— START OF Extracted information —

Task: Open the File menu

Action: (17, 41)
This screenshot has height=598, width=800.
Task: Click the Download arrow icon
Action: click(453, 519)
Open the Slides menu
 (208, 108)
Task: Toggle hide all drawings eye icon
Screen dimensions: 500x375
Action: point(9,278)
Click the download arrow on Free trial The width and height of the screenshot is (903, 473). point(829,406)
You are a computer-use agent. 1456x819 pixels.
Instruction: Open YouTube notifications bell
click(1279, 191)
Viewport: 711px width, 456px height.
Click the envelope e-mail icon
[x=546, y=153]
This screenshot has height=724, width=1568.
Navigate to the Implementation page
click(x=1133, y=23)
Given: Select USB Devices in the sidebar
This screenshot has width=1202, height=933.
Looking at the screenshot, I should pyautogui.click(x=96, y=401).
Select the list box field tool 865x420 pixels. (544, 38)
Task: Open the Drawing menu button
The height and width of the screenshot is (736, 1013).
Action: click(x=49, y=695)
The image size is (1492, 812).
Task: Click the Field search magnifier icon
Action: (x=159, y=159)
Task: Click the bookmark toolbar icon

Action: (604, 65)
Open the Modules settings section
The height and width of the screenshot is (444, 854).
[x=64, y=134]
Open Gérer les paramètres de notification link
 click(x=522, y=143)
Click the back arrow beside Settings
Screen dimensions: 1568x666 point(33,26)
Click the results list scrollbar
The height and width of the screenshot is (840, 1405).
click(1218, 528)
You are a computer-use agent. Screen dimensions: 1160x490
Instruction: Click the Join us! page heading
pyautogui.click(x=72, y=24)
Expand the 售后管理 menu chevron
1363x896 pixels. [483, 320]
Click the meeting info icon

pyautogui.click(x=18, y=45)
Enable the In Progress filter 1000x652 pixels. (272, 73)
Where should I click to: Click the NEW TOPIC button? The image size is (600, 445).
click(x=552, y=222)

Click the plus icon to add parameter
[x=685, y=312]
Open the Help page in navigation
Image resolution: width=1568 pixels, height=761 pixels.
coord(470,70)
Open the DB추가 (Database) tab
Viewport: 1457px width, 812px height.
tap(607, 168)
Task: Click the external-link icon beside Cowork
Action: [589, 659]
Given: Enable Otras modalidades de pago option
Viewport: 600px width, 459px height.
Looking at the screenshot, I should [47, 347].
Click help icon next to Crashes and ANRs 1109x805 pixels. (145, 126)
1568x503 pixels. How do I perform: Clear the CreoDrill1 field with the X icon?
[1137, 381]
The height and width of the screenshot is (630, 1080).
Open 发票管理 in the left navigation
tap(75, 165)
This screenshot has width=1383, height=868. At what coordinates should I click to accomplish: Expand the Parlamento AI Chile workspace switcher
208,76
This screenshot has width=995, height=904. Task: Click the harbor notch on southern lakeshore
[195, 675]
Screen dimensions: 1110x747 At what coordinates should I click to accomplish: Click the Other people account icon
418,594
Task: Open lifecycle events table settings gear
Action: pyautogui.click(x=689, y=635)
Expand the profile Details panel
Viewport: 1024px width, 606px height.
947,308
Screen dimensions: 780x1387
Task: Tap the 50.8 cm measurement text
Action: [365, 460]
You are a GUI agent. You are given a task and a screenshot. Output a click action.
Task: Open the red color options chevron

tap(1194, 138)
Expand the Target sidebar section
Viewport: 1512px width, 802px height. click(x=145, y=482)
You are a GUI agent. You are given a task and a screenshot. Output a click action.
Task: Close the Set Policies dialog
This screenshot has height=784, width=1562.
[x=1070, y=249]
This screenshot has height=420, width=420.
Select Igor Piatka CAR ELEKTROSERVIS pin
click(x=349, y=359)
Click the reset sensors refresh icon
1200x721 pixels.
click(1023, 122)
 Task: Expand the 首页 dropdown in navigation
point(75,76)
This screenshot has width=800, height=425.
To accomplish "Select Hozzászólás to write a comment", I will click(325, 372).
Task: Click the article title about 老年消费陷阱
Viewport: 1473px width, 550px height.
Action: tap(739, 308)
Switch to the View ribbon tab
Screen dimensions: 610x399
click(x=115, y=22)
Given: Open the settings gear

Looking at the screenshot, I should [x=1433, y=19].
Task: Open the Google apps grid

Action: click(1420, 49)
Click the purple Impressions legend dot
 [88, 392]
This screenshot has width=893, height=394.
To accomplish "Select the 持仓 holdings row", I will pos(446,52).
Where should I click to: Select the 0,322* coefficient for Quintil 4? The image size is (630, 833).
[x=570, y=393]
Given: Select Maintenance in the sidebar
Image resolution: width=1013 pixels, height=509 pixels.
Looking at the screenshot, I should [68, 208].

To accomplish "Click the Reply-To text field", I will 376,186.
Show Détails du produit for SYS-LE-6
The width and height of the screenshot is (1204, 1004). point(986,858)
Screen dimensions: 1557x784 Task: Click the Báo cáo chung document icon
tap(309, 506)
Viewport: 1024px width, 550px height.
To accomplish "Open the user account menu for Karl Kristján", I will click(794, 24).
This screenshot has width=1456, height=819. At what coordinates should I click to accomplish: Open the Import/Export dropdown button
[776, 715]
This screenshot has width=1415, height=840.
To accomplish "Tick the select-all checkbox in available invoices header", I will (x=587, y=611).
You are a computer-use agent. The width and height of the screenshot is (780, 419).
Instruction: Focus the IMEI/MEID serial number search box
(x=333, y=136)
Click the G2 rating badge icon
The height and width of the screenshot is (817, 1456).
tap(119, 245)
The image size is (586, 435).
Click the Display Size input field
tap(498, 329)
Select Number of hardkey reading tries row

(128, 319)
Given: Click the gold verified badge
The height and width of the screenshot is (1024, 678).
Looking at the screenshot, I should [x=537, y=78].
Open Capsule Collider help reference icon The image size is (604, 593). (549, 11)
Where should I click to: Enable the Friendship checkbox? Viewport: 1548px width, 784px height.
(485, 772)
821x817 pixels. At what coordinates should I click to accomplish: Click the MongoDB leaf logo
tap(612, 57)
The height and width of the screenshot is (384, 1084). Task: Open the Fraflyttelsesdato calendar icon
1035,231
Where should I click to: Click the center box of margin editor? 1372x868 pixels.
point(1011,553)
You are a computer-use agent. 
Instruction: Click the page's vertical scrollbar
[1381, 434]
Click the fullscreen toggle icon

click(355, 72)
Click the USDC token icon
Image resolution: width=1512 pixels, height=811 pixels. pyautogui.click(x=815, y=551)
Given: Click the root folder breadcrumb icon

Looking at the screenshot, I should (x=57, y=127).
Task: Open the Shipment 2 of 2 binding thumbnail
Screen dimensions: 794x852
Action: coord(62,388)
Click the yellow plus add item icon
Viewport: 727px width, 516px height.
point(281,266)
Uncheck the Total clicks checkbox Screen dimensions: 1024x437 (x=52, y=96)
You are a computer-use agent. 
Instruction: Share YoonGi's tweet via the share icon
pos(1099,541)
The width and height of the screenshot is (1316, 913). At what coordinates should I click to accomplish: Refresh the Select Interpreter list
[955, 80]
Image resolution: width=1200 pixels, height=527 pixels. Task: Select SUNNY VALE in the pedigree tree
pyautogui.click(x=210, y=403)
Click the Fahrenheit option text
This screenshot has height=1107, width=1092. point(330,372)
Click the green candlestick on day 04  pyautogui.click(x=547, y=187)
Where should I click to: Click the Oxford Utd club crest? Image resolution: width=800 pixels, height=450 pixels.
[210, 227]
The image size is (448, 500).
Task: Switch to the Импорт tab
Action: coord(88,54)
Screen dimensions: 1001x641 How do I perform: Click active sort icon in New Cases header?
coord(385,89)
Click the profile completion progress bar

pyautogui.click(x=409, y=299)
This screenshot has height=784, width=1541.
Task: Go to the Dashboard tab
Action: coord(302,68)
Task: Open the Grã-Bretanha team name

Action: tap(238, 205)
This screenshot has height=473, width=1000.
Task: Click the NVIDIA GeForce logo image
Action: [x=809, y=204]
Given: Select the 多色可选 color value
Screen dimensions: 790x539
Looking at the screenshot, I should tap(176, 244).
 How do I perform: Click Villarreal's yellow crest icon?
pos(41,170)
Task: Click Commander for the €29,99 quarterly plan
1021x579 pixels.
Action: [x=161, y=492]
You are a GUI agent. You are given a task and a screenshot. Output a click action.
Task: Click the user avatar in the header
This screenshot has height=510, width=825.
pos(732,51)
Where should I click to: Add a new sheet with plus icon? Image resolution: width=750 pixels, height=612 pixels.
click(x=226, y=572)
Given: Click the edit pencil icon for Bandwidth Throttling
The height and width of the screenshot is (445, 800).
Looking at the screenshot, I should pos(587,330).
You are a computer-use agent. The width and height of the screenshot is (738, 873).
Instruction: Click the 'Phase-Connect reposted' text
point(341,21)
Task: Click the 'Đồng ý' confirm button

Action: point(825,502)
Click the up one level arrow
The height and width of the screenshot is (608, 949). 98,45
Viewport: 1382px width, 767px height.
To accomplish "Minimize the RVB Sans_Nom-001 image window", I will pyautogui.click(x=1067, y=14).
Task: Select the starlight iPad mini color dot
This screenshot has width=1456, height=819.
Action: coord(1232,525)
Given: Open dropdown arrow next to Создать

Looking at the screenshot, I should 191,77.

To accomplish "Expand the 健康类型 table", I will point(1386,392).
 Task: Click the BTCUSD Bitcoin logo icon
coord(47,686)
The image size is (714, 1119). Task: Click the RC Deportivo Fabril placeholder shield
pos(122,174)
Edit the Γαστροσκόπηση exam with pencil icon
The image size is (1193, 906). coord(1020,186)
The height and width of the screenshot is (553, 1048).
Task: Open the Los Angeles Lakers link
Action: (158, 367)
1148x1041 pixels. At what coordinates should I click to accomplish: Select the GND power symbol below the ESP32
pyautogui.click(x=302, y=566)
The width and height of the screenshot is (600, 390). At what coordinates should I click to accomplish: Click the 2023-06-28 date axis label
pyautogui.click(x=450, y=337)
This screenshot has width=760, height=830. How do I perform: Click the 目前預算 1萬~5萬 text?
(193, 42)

— END OF Extracted information —

Rewrite the data from the start up to and including the line with "Action: point(9,278)", changing "Slides" to "Insert" and leaving everything else the same.

_The completed task_
Task: Open the File menu

Action: (17, 41)
This screenshot has height=598, width=800.
Task: Click the Download arrow icon
Action: click(453, 519)
Open the Insert menu
 (208, 108)
Task: Toggle hide all drawings eye icon
Screen dimensions: 500x375
Action: point(9,278)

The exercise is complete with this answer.